**DOCUMENT EXCERPT**
[Start of Attachment]

Isabel María Gómez, Global CISO and independent advisor, shared her experience managing critical suppliers across different organizations. Her involvement in the development of key industry standards was instrumental in enriching the discussion.

Gómez emphasized:
“The key to third-party management is not just data—it’s the people who are part of your supply chain.”
“Real impact depends on the type of regulation and the sector. Any framework that helps structure processes is useful. ISO 27001 includes a specific section on third-party management. Regulation helps organize, but it doesn’t necessarily reflect the true level of cybersecurity maturity.”

On risk management, she added:
“It’s a leap of faith. Like in films where someone tells you ‘walk, there’s a bridge,’ but in your day-to-day work you can’t see it. Still, the bridge is there. You have to learn to operate with uncertainty.”

Víctor Oziel Martínez, CISO at Banregio Mexico, provided an international and Latin American market perspective.

Martínez stated:
“Depending on the asset we want to protect, Mexican banking regulation escalates requirements to the contractual level. We include clauses allowing the National Banking Commission or the government to audit or review a third party.”

He added:
“Risk management must be comprehensive and involve the entire supply chain. It’s not new, but today we approach it differently. It is now part of our service, and every supplier must fall under this risk management framework. That’s complex, and that’s the challenge we’re addressing.”

“For our bank, after people, information is the most important asset. That is our primary alignment and policy. Our focus is on third parties—and beyond them—because they operate over assets that are critical for us.”


The Riskblade solution
The #RiskbladeConnect agenda continued with Carlos Morell, who followed the roundtable by presenting Riskblade’s vision and solutions for addressing third-party risk management challenges.

He opened with a clear statement reflecting today’s cybersecurity landscape:
“Our cybersecurity world keeps expanding, and today an attack can affect us even if it wasn’t directly targeted at us.”

[End of Attachment]

**PROVIDED DATA**
[Start of Attachment]

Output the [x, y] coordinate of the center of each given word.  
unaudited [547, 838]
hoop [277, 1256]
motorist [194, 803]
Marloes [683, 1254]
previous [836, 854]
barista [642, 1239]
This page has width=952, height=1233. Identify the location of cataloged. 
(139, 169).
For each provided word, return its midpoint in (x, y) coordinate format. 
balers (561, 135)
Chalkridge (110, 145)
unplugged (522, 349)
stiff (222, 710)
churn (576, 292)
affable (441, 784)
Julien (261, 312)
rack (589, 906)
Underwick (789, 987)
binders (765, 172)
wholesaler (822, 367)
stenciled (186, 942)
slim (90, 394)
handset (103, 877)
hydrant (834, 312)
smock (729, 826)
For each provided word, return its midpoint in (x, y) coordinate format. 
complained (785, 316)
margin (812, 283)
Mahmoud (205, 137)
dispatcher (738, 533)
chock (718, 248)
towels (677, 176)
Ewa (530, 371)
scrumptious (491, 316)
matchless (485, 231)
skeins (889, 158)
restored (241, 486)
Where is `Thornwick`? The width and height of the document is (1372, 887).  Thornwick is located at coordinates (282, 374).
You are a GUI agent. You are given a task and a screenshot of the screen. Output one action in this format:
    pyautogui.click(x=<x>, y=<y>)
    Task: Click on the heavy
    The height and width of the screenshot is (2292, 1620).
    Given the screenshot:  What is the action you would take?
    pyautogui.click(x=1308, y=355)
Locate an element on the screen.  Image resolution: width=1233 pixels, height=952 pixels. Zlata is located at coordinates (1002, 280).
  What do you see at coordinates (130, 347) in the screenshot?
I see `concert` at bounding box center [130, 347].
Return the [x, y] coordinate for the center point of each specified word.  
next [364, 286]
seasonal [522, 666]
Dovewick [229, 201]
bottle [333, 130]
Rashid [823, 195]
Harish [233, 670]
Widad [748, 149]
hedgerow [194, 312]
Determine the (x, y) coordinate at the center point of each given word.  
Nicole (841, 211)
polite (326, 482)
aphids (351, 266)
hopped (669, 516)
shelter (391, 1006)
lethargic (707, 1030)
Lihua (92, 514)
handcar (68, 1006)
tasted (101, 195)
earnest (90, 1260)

[End of Attachment]

**COMPLETE THE FOLLOWING**
**1)** In the third-party risk management text, which standard does Gómez say includes a specific section on third-party management?
**2)** Resume the third-party risk management text after its final sentence, carrying on Carlos Morell's presentation of Riskblade.

**EXERCISE ANSWERS**
**1)** ISO 27001

**2)**
Riskblade enables efficient, agile, and continuous supply chain risk management based on data. It adds a threat intelligence layer, includes a third-party assessment module, and recognizes that third parties can also be internal units. The platform performs perimeter analysis, generates policies aligned with selected controls and regulatory frameworks, and empowers organizations to reduce risk through capability building.

Morell stressed that risk lies not only in the supplier itself, but in how it is managed:
“Amazon may be a very secure provider, but the way I manage it might not be.”
“We are scoring all third parties the same way, when we should individualize them to categorize risk in a coherent and efficient manner.”

How to integrate Riskblade
Riskblade integration is straightforward and enables the automation of third-party management processes that have traditionally been handled manually using unconnected spreadsheets.

Step one: define the framework and requirements, with a high level of customization for external assets (domains, IPs, and an auto-discovery module) and integrations (AWS, Azure, Google, GitHub, M365, Intune).

Step two: define the regulatory framework. The platform supports global standards such as ISO 27001, PCI DSS, SOC 2, ENISA, DORA, GDPR, HIPAA, SWIFT, and NIS2.

Step three: onboard suppliers. From that point onward, organizations can monitor data, indicators, KPIs, risk types, and determine the most effective mitigation actions.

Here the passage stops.